Au CIO, les plus nantis contrôlent les grandes décisions (quels sports homologuer, qui participe et dans quelles conditions, qui sponsorise, qui censure, qui porte quoi (controverse avec les gymnastes allemandes qui refusent de porter le bikini), et même qui on peut qualifier de femme. Dans ce dernier volet, deux Namibiennes, Christine Mboma et Béatrice Masilinsi, ont été interdites de courir le 400 mètres et au delà, parce que le CIO et ses docteurs estiment que leurs taux de testostérone dépassent ceux de femmes “normales.”

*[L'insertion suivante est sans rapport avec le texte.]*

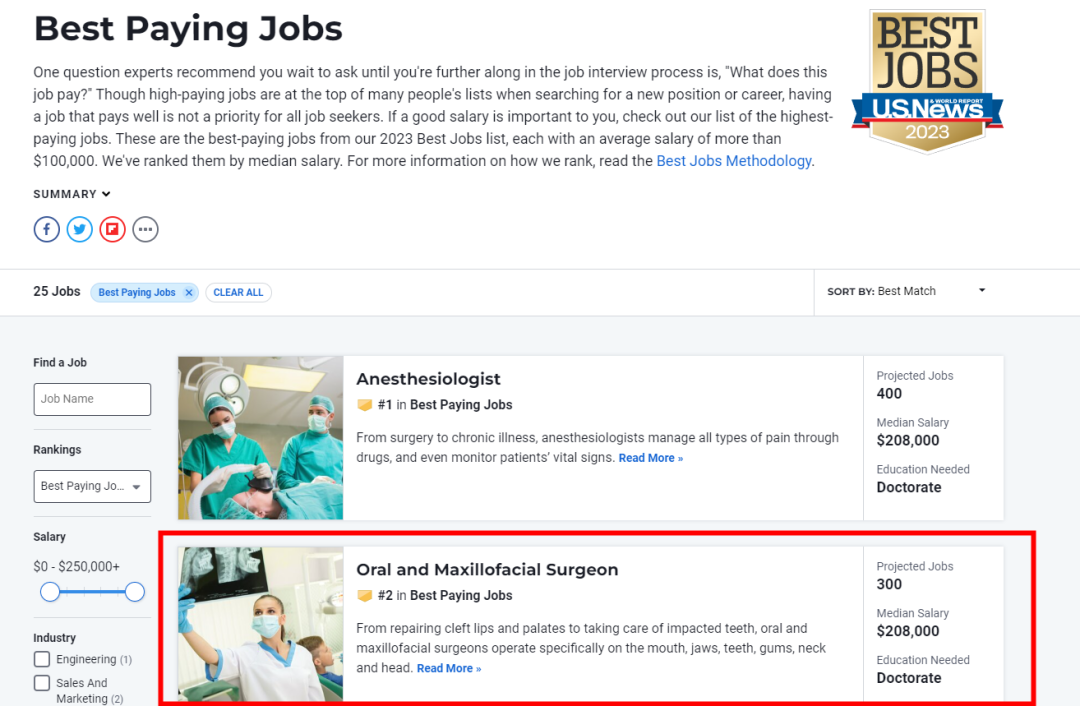This screenshot has width=1080, height=706.
Task: Share the page on Facebook
Action: (x=47, y=229)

Depuis le début des J.O. modernes en 1896 à Athènes (Grèce), les mêmes pays, à une ou deux exceptions près, remportent le gros des médailles. Les disciplines homologuées favorisent certains pays, les techniques de préparation des athlètes se professionnalisent et utilisent des technologies sophistiquées; les laboratoires scientifiques perfectionnent le dopage pour qu’il échappe aux tests; les mêmes sponsors ou presque reviennent sans fin, etc. Les J.O. nous rappellent ces hiérarchies et comportements hégémoniques tous les quatre ans.

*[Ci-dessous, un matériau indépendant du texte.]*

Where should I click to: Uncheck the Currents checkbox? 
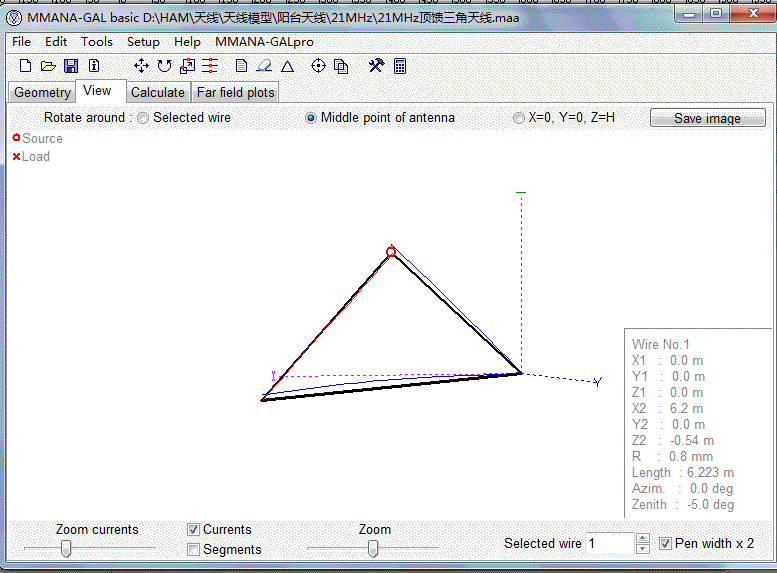(194, 529)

Les Africains semblent largués, sauf lorsqu’ils compétissent pour d’autres pays, et sont entrainés par eux ou chez eux. Avec 984 participants pour un continent de plus d’1,3 milliards dont la majorité à moins de 35 ans, l’Afrique n’a remporté que 37 médailles dont 11 en or, 12 en argent et 14 en bronze. (Voir liste ici)
Parmi les 15 premiers à Tokyo 2020, les anciens empires ou colonisateurs ont empilé le plus grand nombre de médailles (USA, Royaume-Uni, Australie, France, Allemagne, Italie, Canada, Nouvelle-Zélande, Hollande). La Russie, aussi ancien empire, ainsi que la Chine (nouvelle superpuissance) en font partie. Mais en leur sein, se trouve un intrus: Cuba.

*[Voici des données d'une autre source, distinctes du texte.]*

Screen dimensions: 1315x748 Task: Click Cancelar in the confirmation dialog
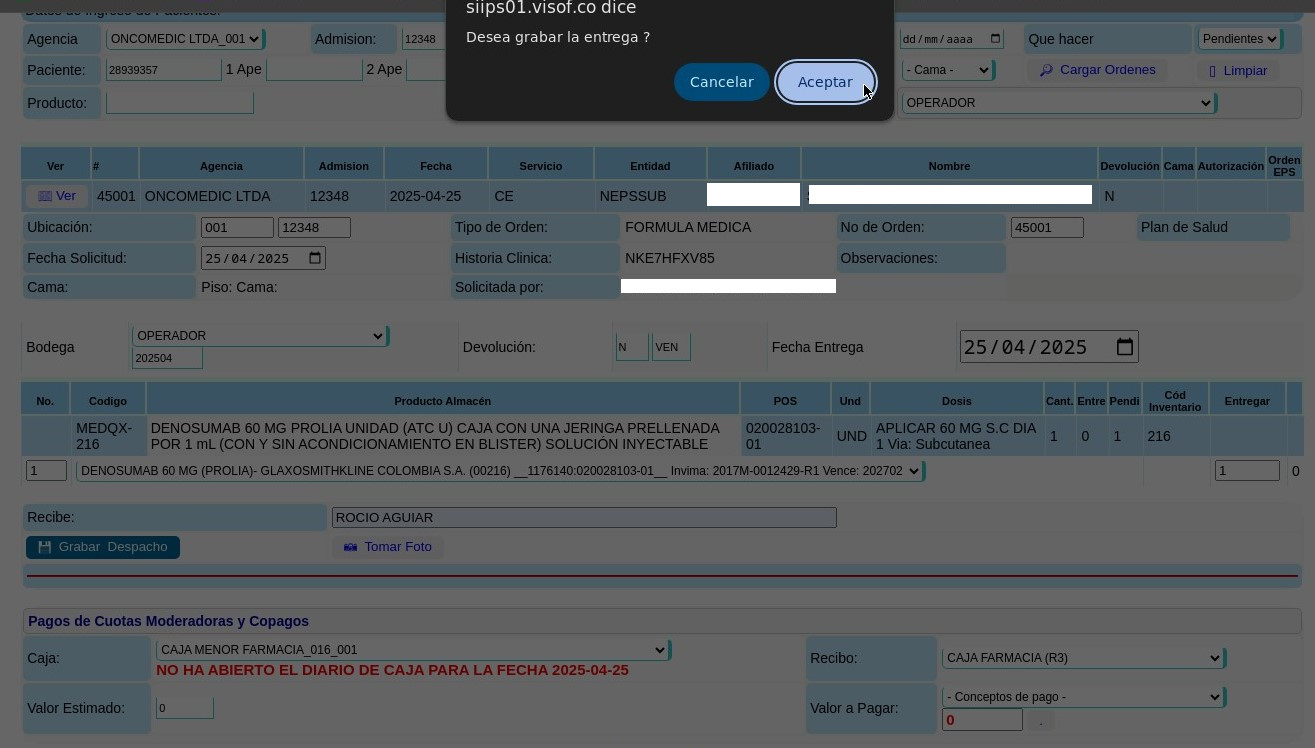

Cuba (11,33 millions, 109.884 km² semblable au Bénin) avec 69 athlètes à Tokyo est classée 14ème, avec 15 médailles dont 7 en or, 3 en argent et 5 en bronze. Depuis 1972, Cuba s’est toujours classée parmi les 20 premiers aux J.O., 5 fois parmi les 10 premiers. Elle a remporté 241 médailles depuis sa première participation. Un example pour les pays africains où, en général, l’on pense que le succès dépend primordialement des “moyens” financiers. Pour Cuba, le succès repose ailleurs: une organisation pyramidale solide où le sport est un droit; un accès à la base pour tous dans une diversité de sports; une bonne utilisation des resources disponibles; un accent sur une formation de qualité et une volonté politique sans faille. Le sport représente un instrument idéologique et nationaliste qui sert à polir l’image du pays et à le faire connaître. Comme ailleurs.
Par le sport, Cuba prépare des citoyens prêts à la défendre le pays, flatte sa fierté et démontre aux autres peuples de quoi elle est capable. Selon l’agence Reuters, le J.O. ont été largement suivis dans toute l’île malgré le décalage horaire de 13 heures et la crise économique, sociale et politique actuelle. Les pays africains peuvent et doivent faire mieux. S’ils veulent continuer à compétir, ils n’ont pas d’excuse. Autrement, ils peuvent sagement décider, comme la Finlande, d’abandonner la course aux médailles basée sur un sport d’élite et commercial coûteux, et plutôt, investir dans les infrastructures sportives locales et le bien-être public.
La viabilité du sport en Afrique est un défi d’intelligence, d’ingénuité et de créativité. Malgré les obstacles, il faut créer “les moyens,” bâtir des institutions et programmes pour la grande majorité (y compris les femmes) et avoir une vision émancipatrice à long terme. Continuer à “détecter” des talents isolés de manière sporadique et éphémère ne résout pas les multiples problèmes structuraux et ne sert que les saltimbanques politiques.